El presidente del empleo... de las armas

El presidente del empleo... de las armas

Por Juan Campos Vega

La creación de más y mejores empleos es la principal promesa de campaña de Felipe Calderón Hinojosa (2006-2012), por eso, cuando asume el cargo, se autonombra “El presidente del empleo”.

Asume el cargo debido a un resultado polémico, no sólo por la poca diferencia porcentual que lo separa de Andrés Manuel López Obrador, sino también por el cúmulo de actos ilegales realizados por su equipo de campaña, los empresarios que lo patrocinan, y su antecesor y compañero de partido, Vicente Fox.,

Por ese antecedente, Calderón, en lugar de generar puestos de trabajo, opta por enfrentar al crimen organizado con las fuerzas armadas. El saldo de esta decisión es desastroso: en 2007 hay 8 mil 867 homicidios, cifra menor a la del último año del gobierno de Fox, en la que hubo 10 mil 452; pero en los años siguientes la cifras se disparan, se producen 14 mil 006 asesinatos en 2008, 19 mil 803 en 2009, 25 mil 757 en 2010, 27 mil 213 en 2011, y 26 mil 037 hasta julio de 2012, fecha en la que el inegi concluye la recopilación de estadísticas relativas al tema.

En total, durante el sexenio se realizan 121 mil  homicidios, de los cuales se relacionan con la lucha contra el narcotráfico 88 mil 361 —algunos reconocidos por el gobierno como “daños colaterales”—; además, aproximadamente, hay 13 mil desaparecidos y miles de mutilados, huérfanos y desplazados en diversas regiones del país.

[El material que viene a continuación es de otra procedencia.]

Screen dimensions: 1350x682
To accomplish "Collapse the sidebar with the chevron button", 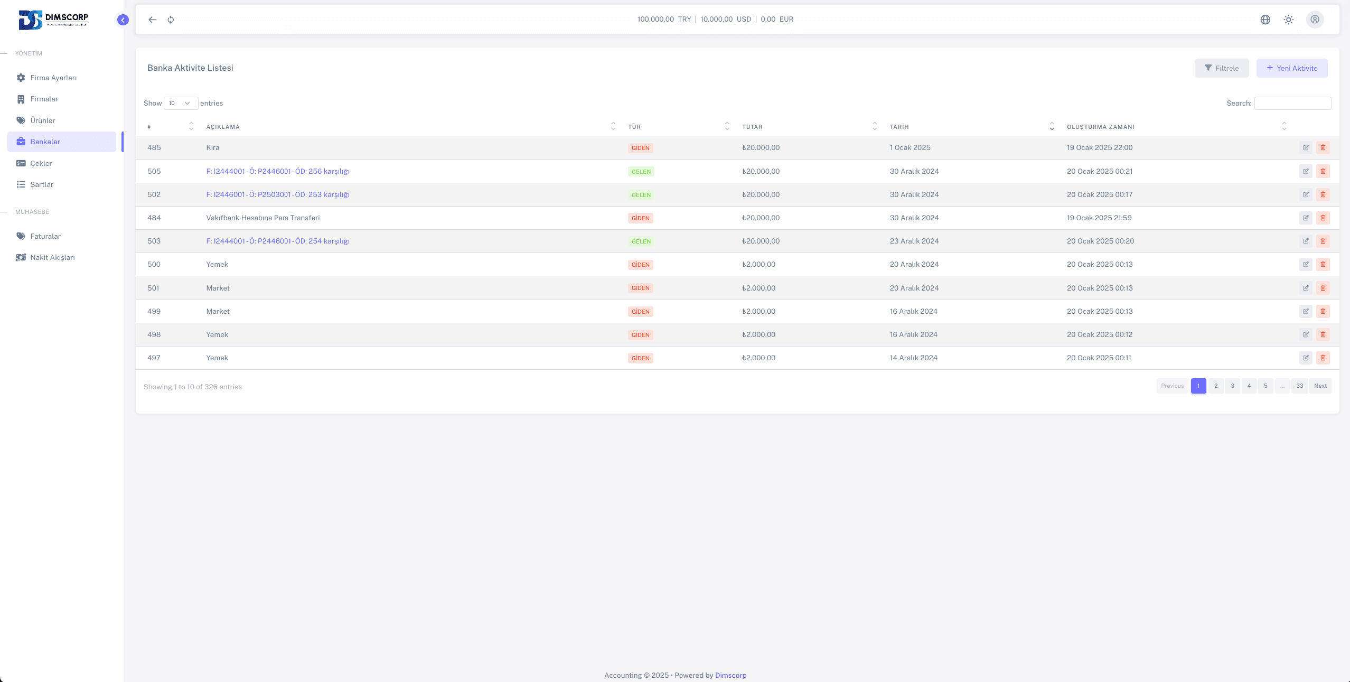I will coord(123,20).
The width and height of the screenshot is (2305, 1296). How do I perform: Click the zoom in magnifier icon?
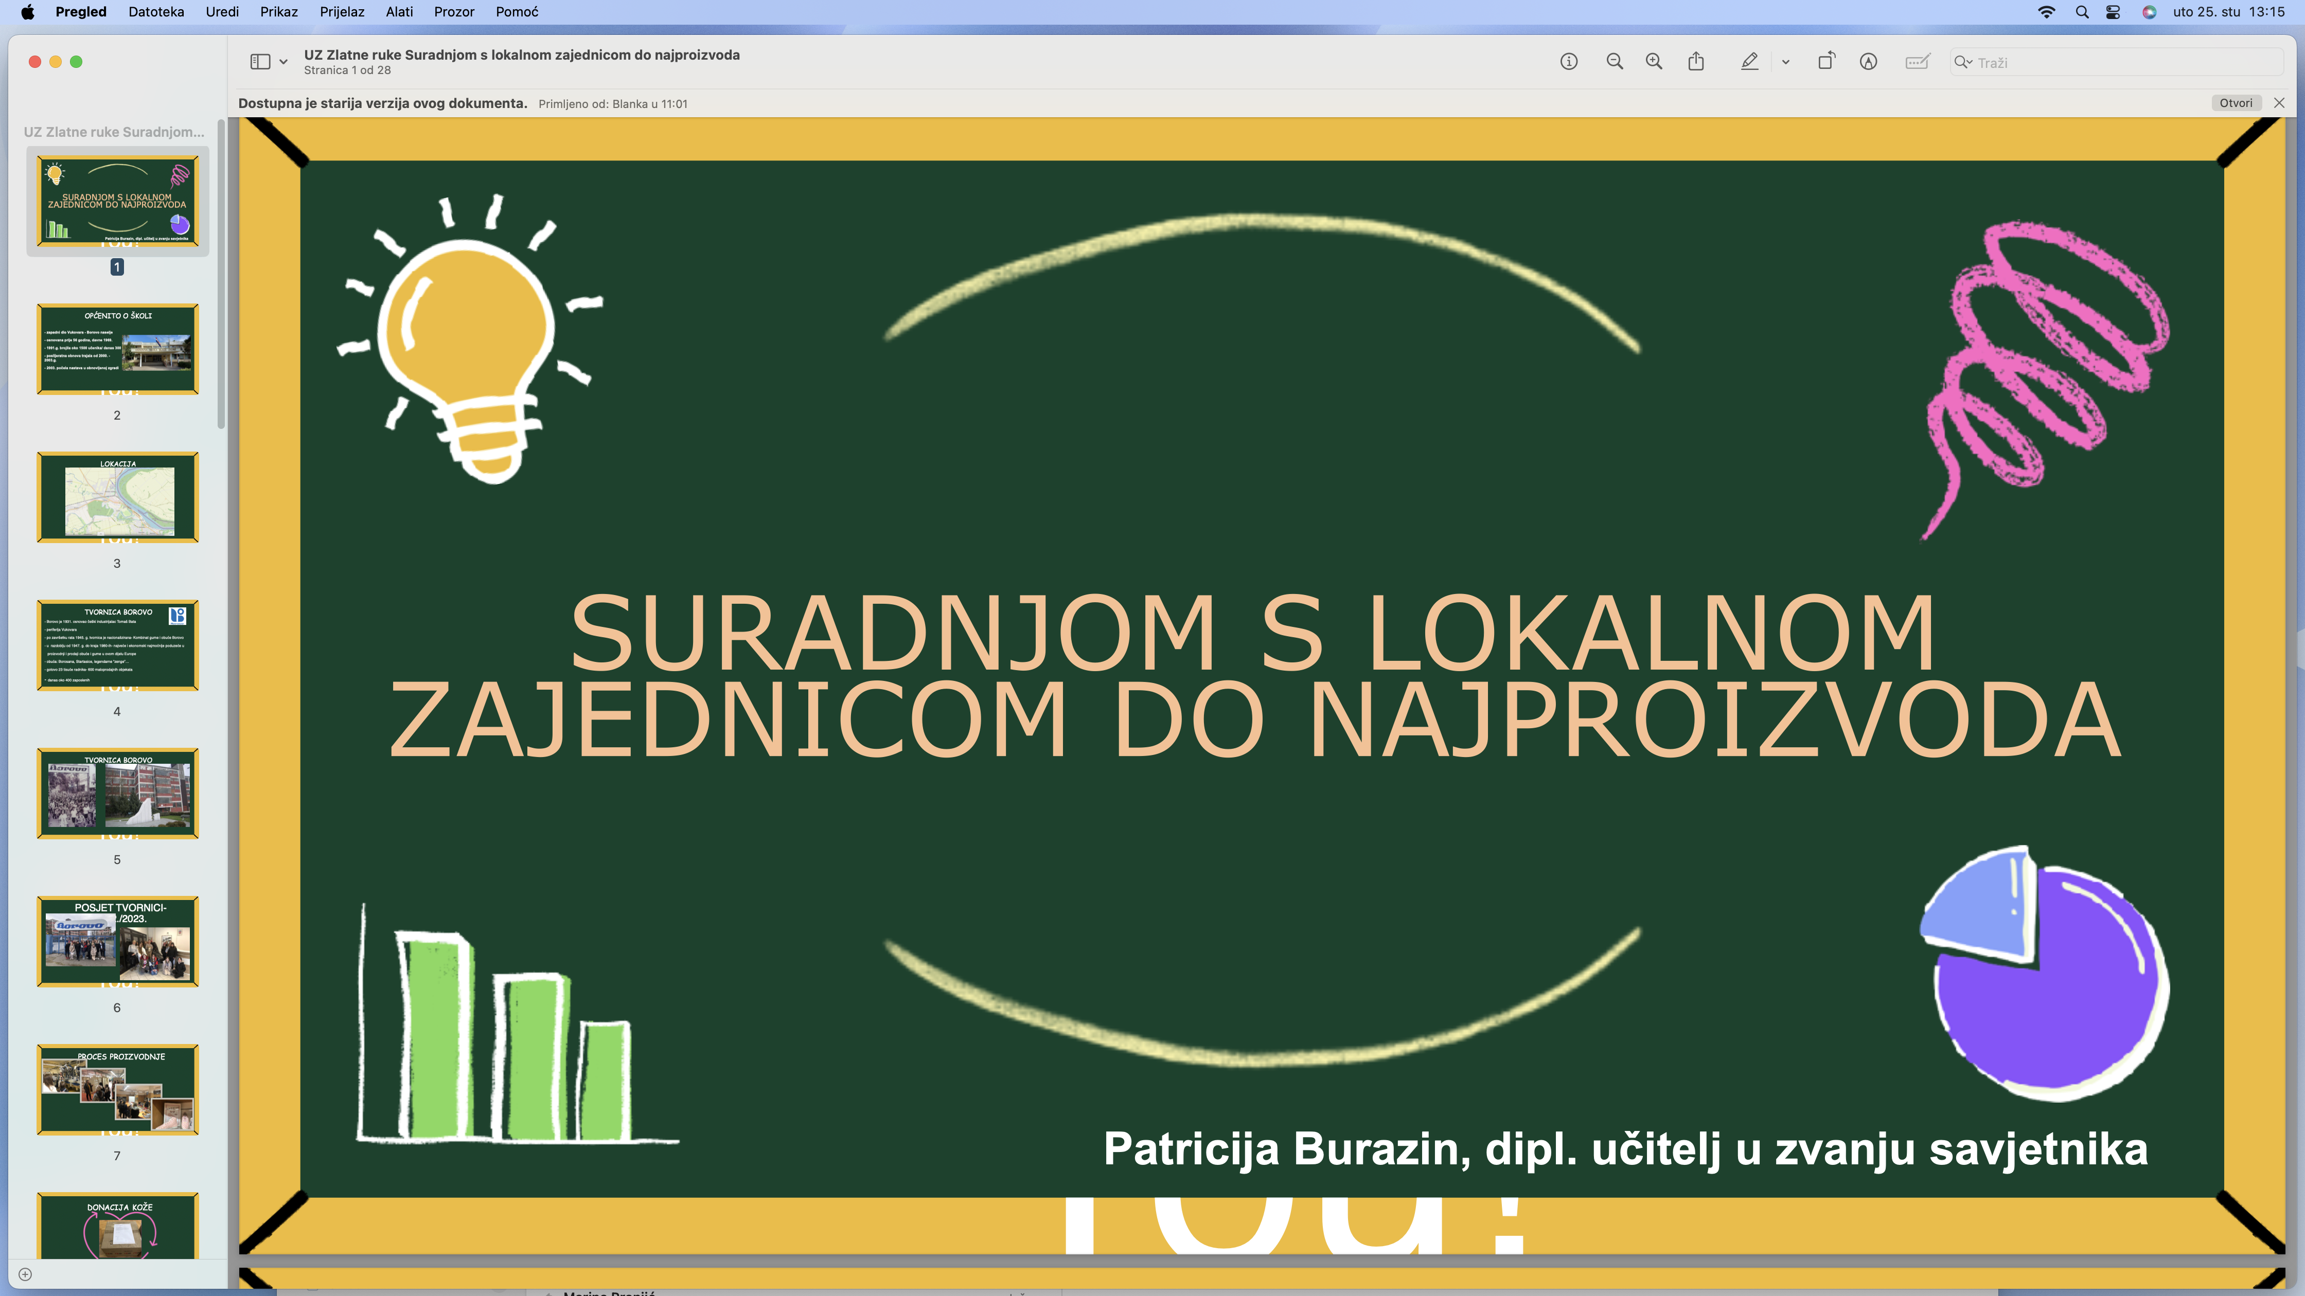(x=1654, y=62)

En cuanto al tema del empleo, se limita a poner en marcha el programa de Primer Empleo, que favorece a los patrones, no a los trabajadores. Al empresario que contrate personal sin experiencia laboral y sin registro en el imss, le condona 100 por ciento de las cuotas obrero-patronales correspondientes a esos trabajadores durante un año, si ganan menos de diez salarios mínimos generales (smg); de 60 por ciento si ganan más de 10 pero menos de 14 smg; de 20 por ciento si ganan más de 14 pero menos de 20 smg; y de 10 por ciento si ganan más de 20 smg.

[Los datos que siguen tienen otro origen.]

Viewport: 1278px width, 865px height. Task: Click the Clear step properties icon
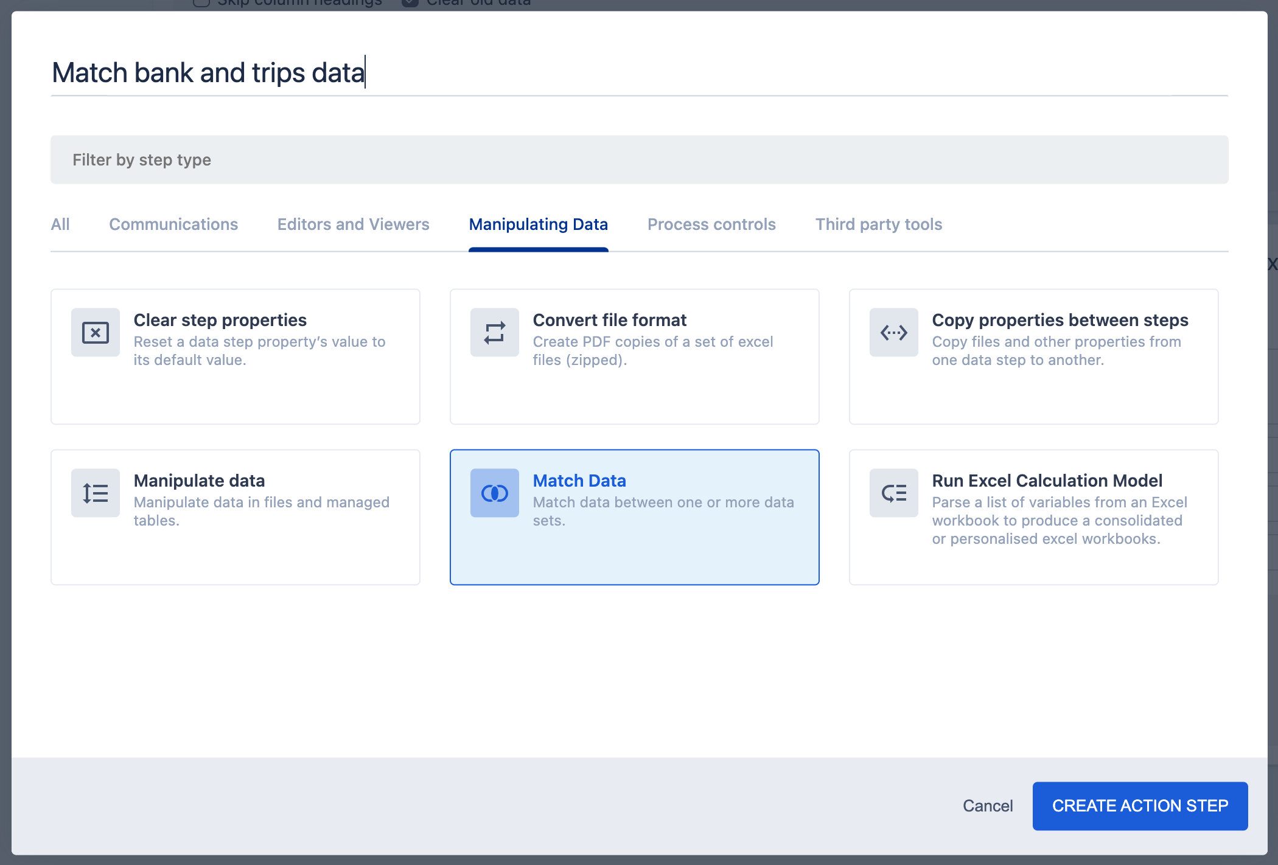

Ese tipo de medidas para enriquecer más a los empresarios no pueden producir resultados positivos para los trabajadores, por lo que su administración concluye con una tasa de desocupación y una de empleo informal, mayores que las de su antecesor.

Al final del sexenio, promueve una iniciativa de ley preferente, para reformar la Ley Federal del Trabajo, para “flexibilizar” el mercado laboral, y legalizar el outsourcing —subcontratación o tercerización—, así como anular diversas conquistas sindicales, todo lo cual contribuye a profundizar el proceso de precarización de la mano de obra.

Otra acción contraria a los trabajadores y a sus organizaciones sindicales se produce el sábado 11 de octubre de 2009, cuando policías y militares ocupan las instalaciones de Luz y Fuerza del Centro, después de que Calderón publica el decreto de extinción de dicho organismo; su decisión deja sin empleo a 44 mil trabajadores.

Su administración, se ve marcada por gastos excesivos, opacidad en el manejo de los recursos, y negocios turbios de su cuñado, en contra del erario.

El caso más sonado de manejo indebido de recursos es la construcción de la Estela de Luz, cuyo costo se eleva en varias ocasiones y se retrasa poco más de un año, sin que se sancione a la empresa o a los funcionarios involucrados, a pesar de que la Auditoría Superior de la Federación informa de pagos improcedentes por 249 millones de pesos y erogaciones presumiblemente ilegales por 150 millones de pesos.

En resumen: “triunfo” ilegal, acciones contra los trabajadores, miles de muertos, nepotismo y corrupción.